* _Data for review_
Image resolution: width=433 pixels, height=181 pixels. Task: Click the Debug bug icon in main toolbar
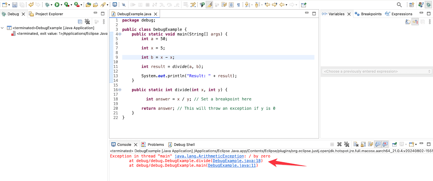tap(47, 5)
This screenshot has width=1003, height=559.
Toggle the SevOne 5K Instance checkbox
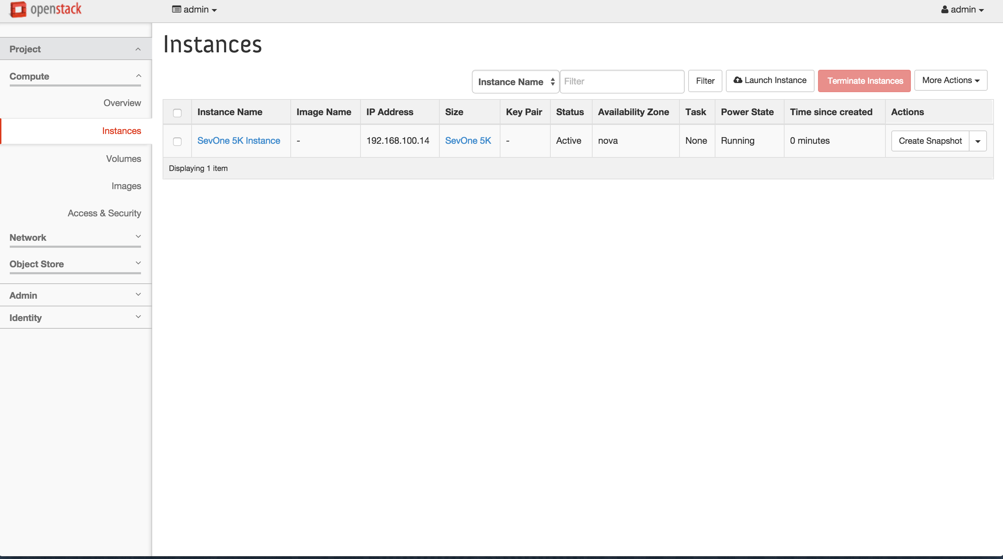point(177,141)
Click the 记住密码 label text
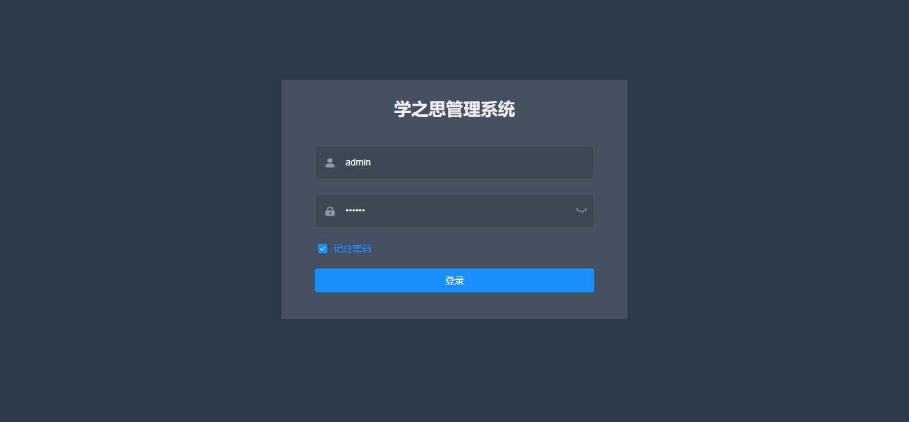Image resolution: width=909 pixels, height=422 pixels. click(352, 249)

--

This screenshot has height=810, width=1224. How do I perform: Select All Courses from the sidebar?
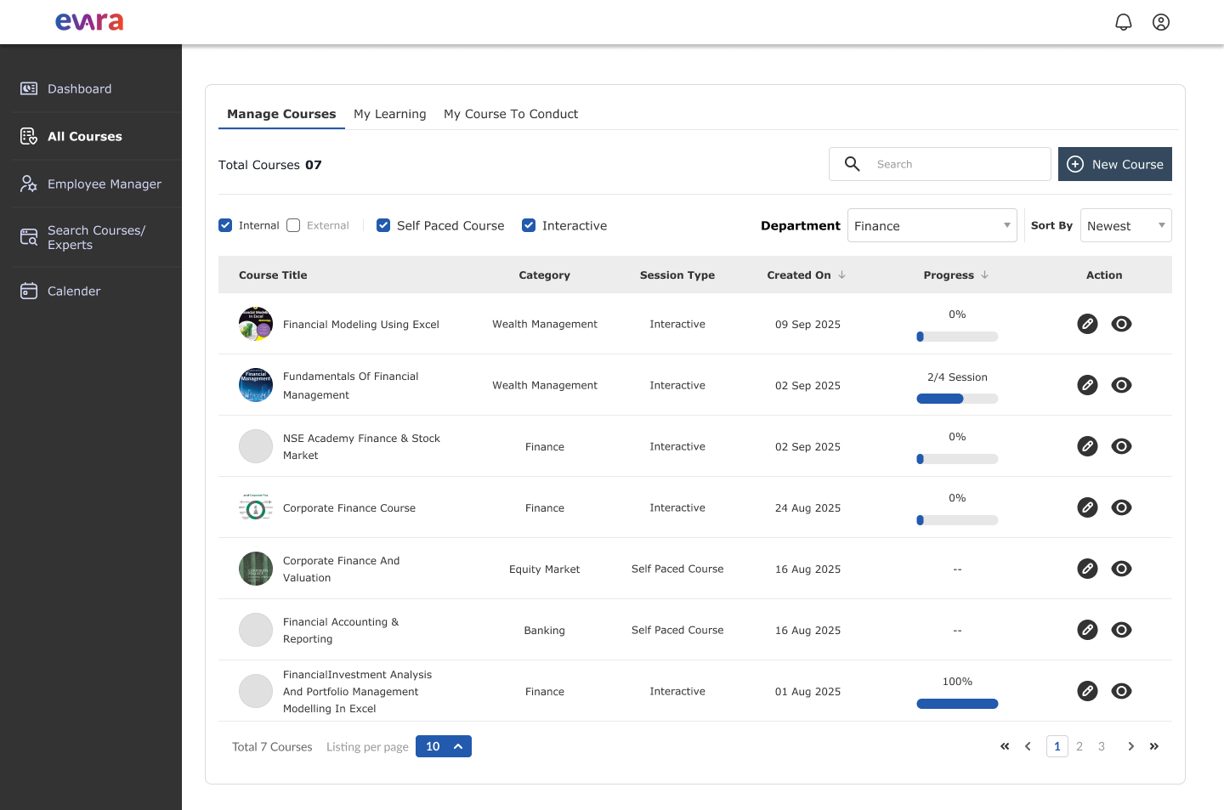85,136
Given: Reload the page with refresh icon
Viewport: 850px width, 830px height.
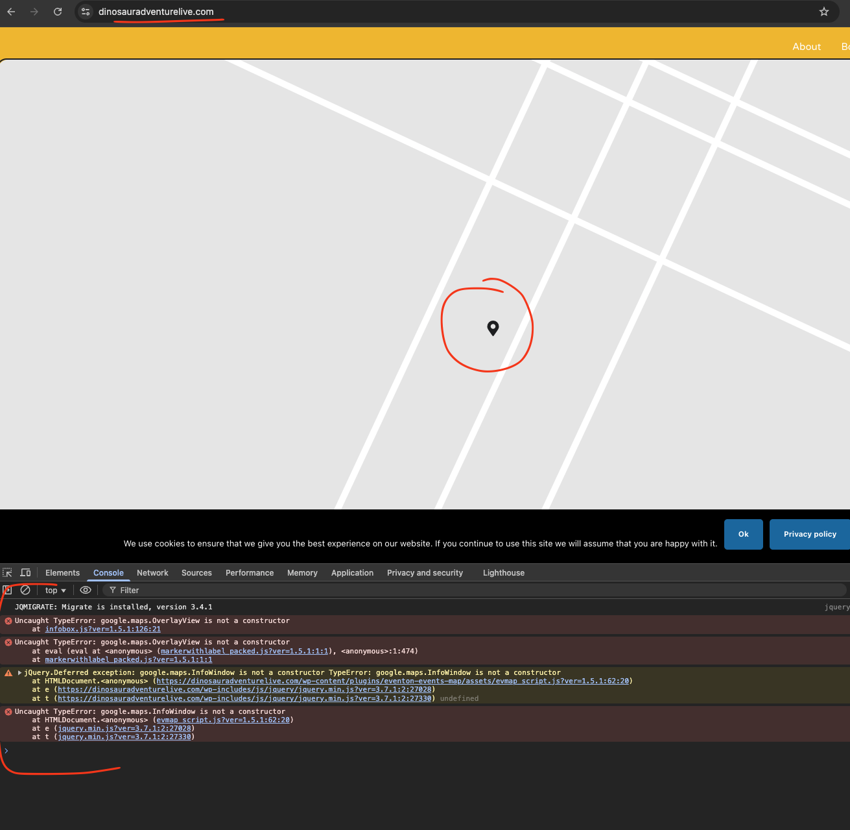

==

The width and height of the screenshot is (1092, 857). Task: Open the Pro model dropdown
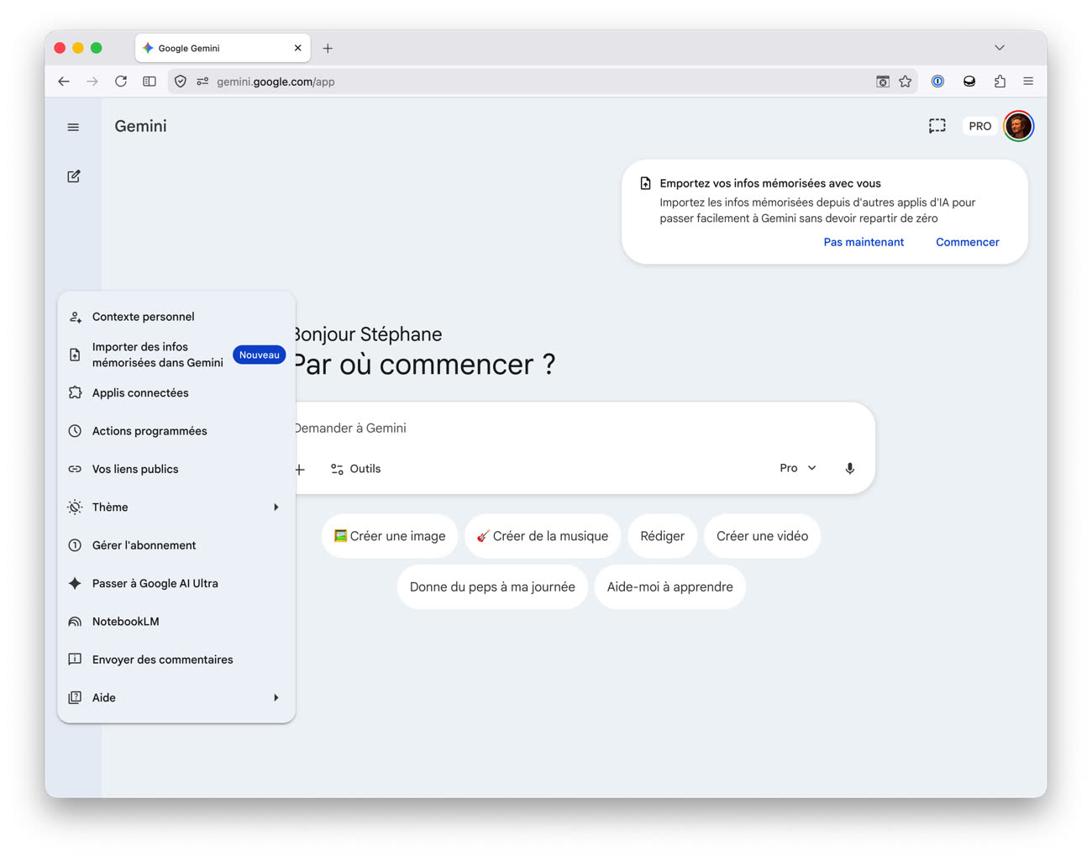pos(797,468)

* _Instructions to follow_
Print only what lies in the material above starting at the line with "Given: Reload the page with refresh icon" and ending at the line with "Viewport: 850px width, 830px height.", every line exactly as given.

* _Written solution_
Given: Reload the page with refresh icon
Viewport: 850px width, 830px height.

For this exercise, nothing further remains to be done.